Would you transcribe the lines running from the one that holds "Click the copyright" to the last line of the records? Leave every picture out.

Collection entries:
###

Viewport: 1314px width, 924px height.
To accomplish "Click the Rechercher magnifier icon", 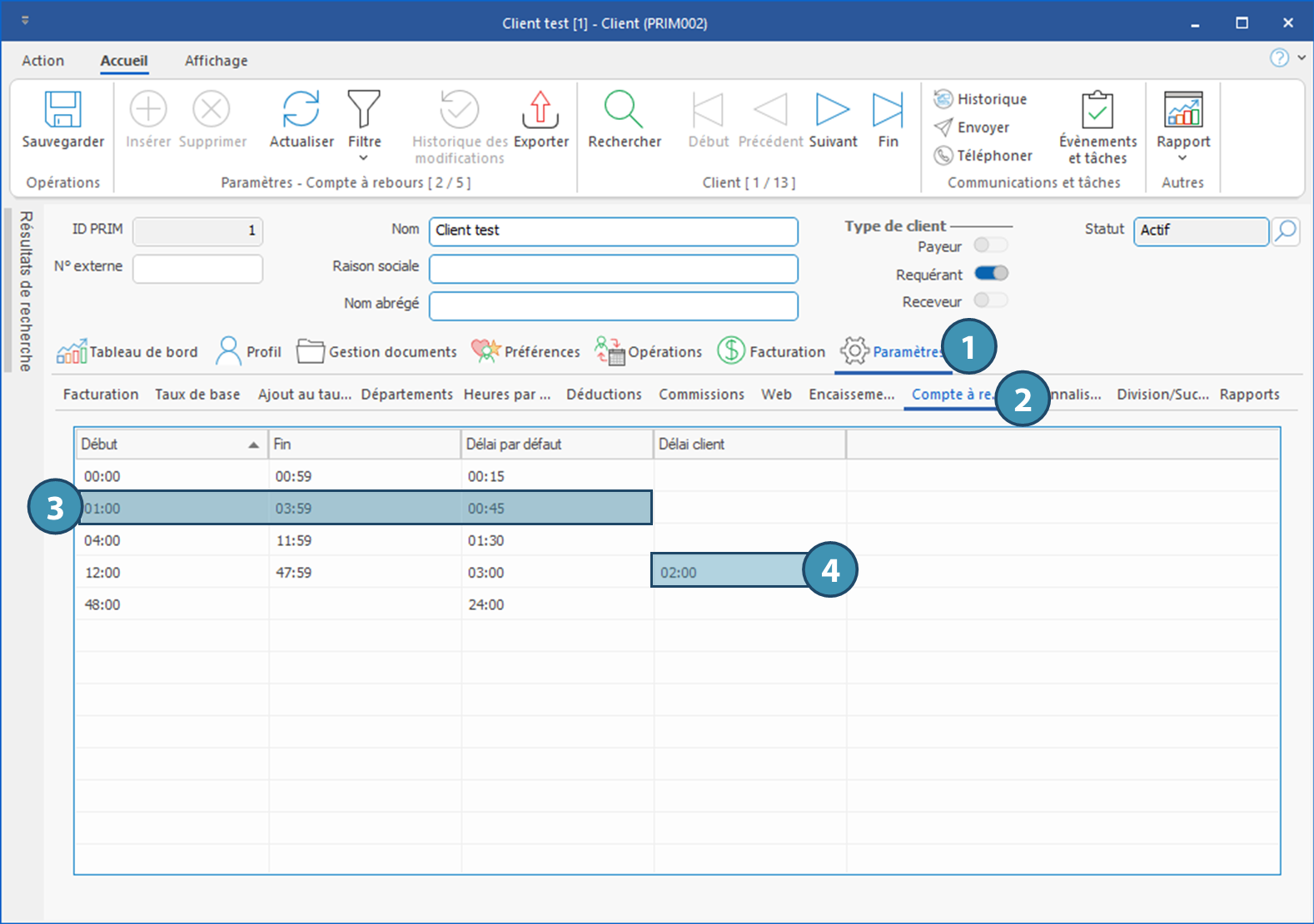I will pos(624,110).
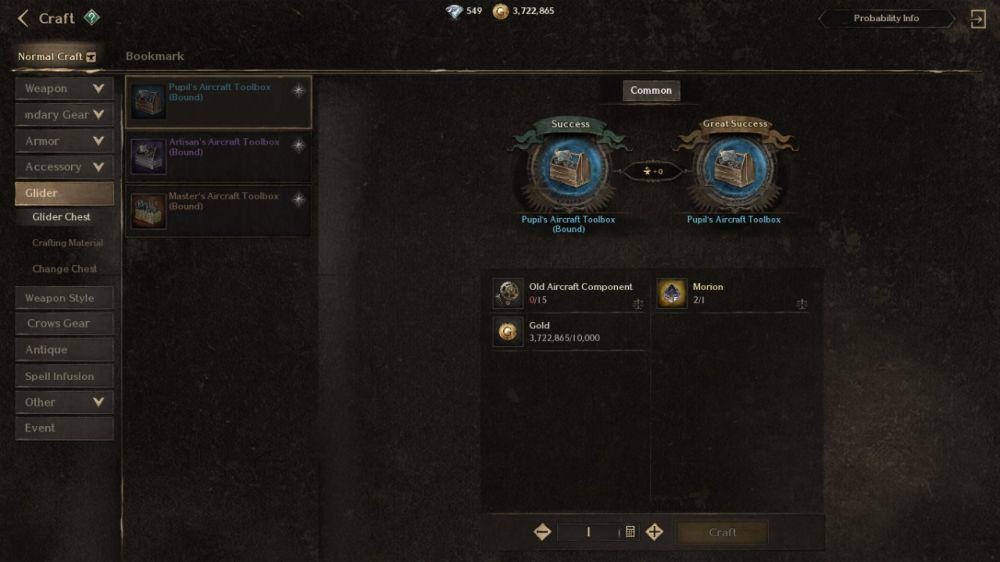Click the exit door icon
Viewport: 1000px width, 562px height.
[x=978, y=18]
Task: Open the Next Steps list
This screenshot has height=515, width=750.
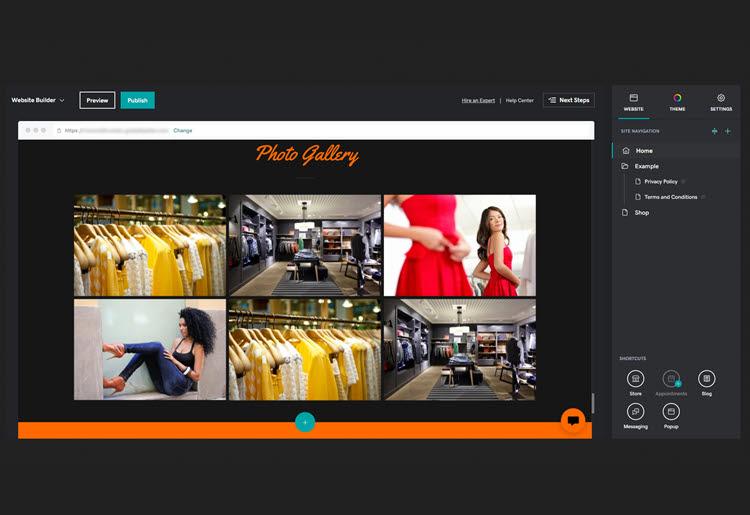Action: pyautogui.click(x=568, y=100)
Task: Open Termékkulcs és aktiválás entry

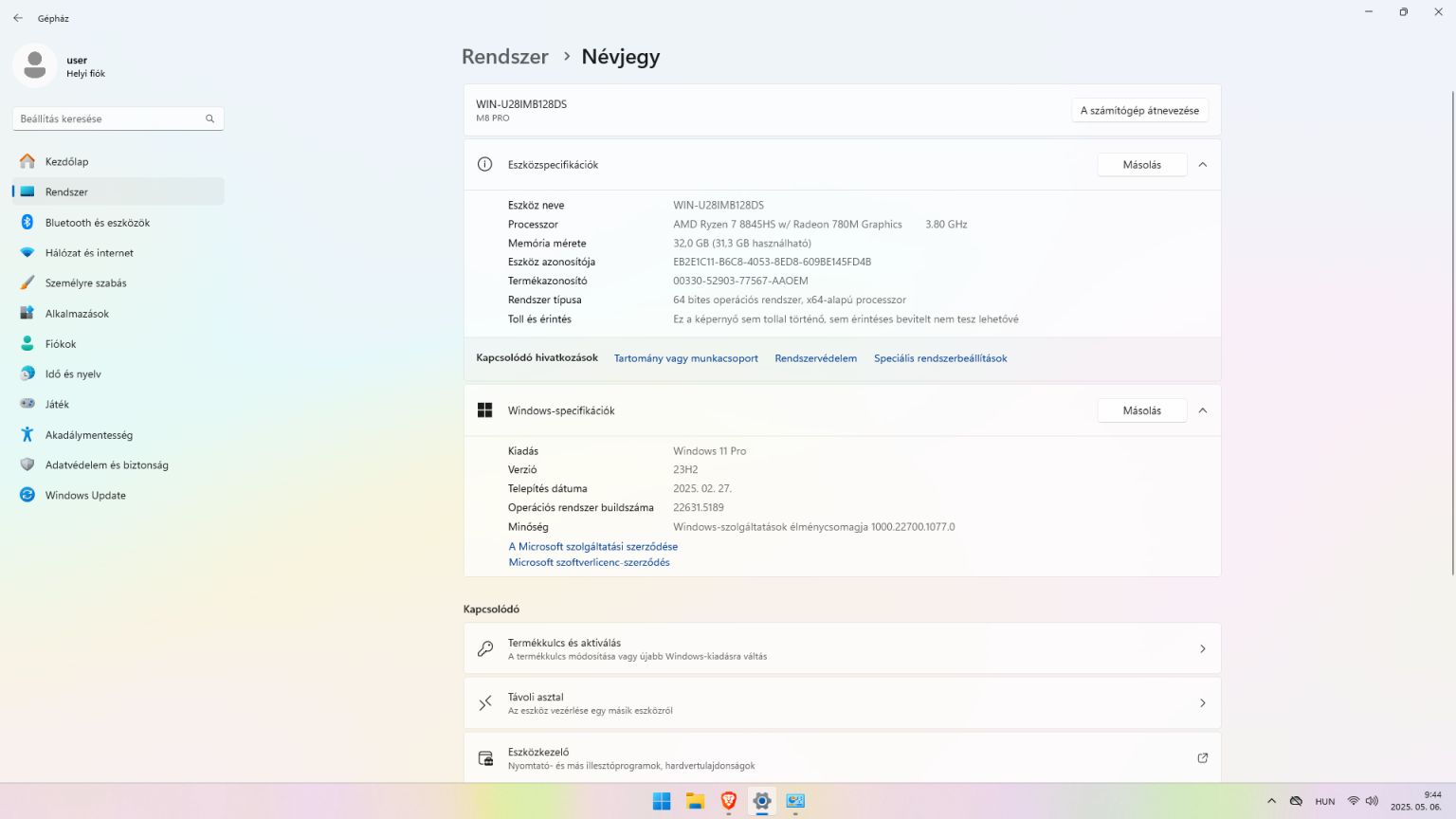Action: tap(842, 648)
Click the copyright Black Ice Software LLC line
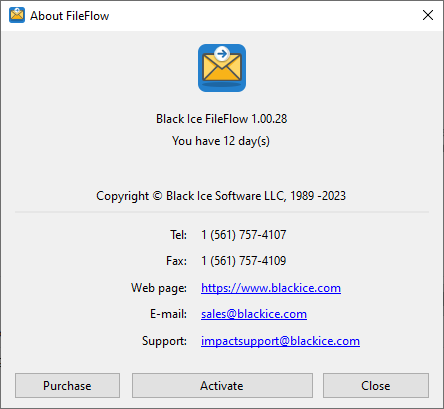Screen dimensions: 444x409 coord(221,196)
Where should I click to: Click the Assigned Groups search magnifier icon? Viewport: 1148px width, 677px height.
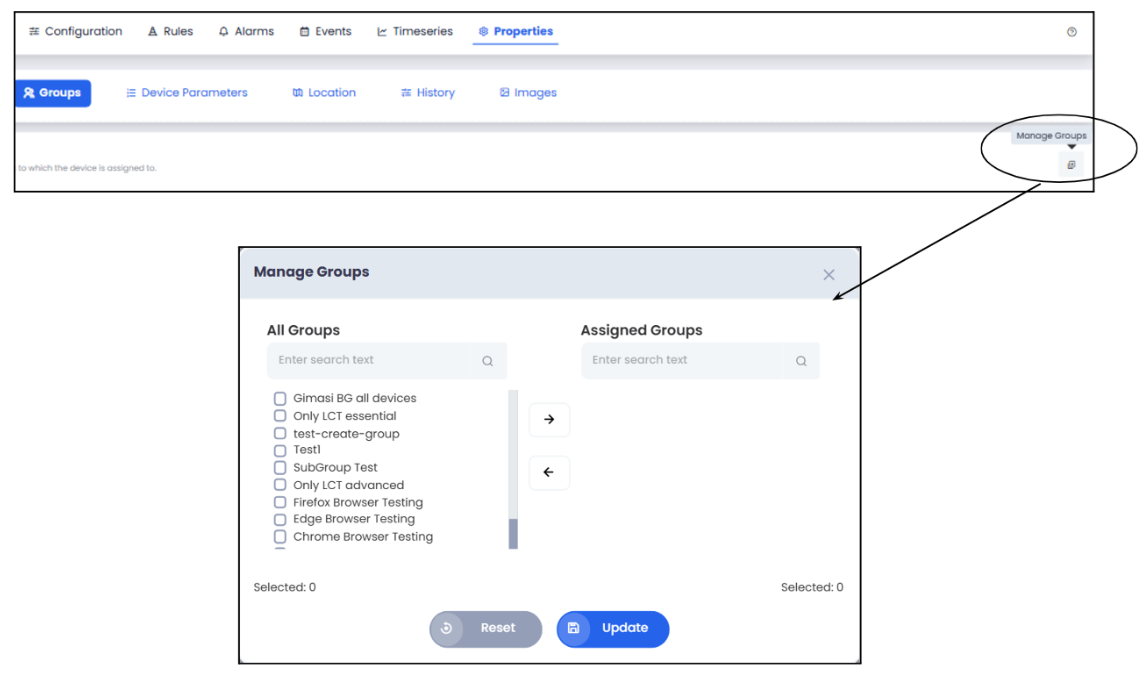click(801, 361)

###

The answer:
Click the copyright Black Ice Software LLC line
Screen dimensions: 444x409 coord(221,196)
Where should I click to: Click the Assigned Groups search magnifier icon? Viewport: 1148px width, 677px height.
click(801, 361)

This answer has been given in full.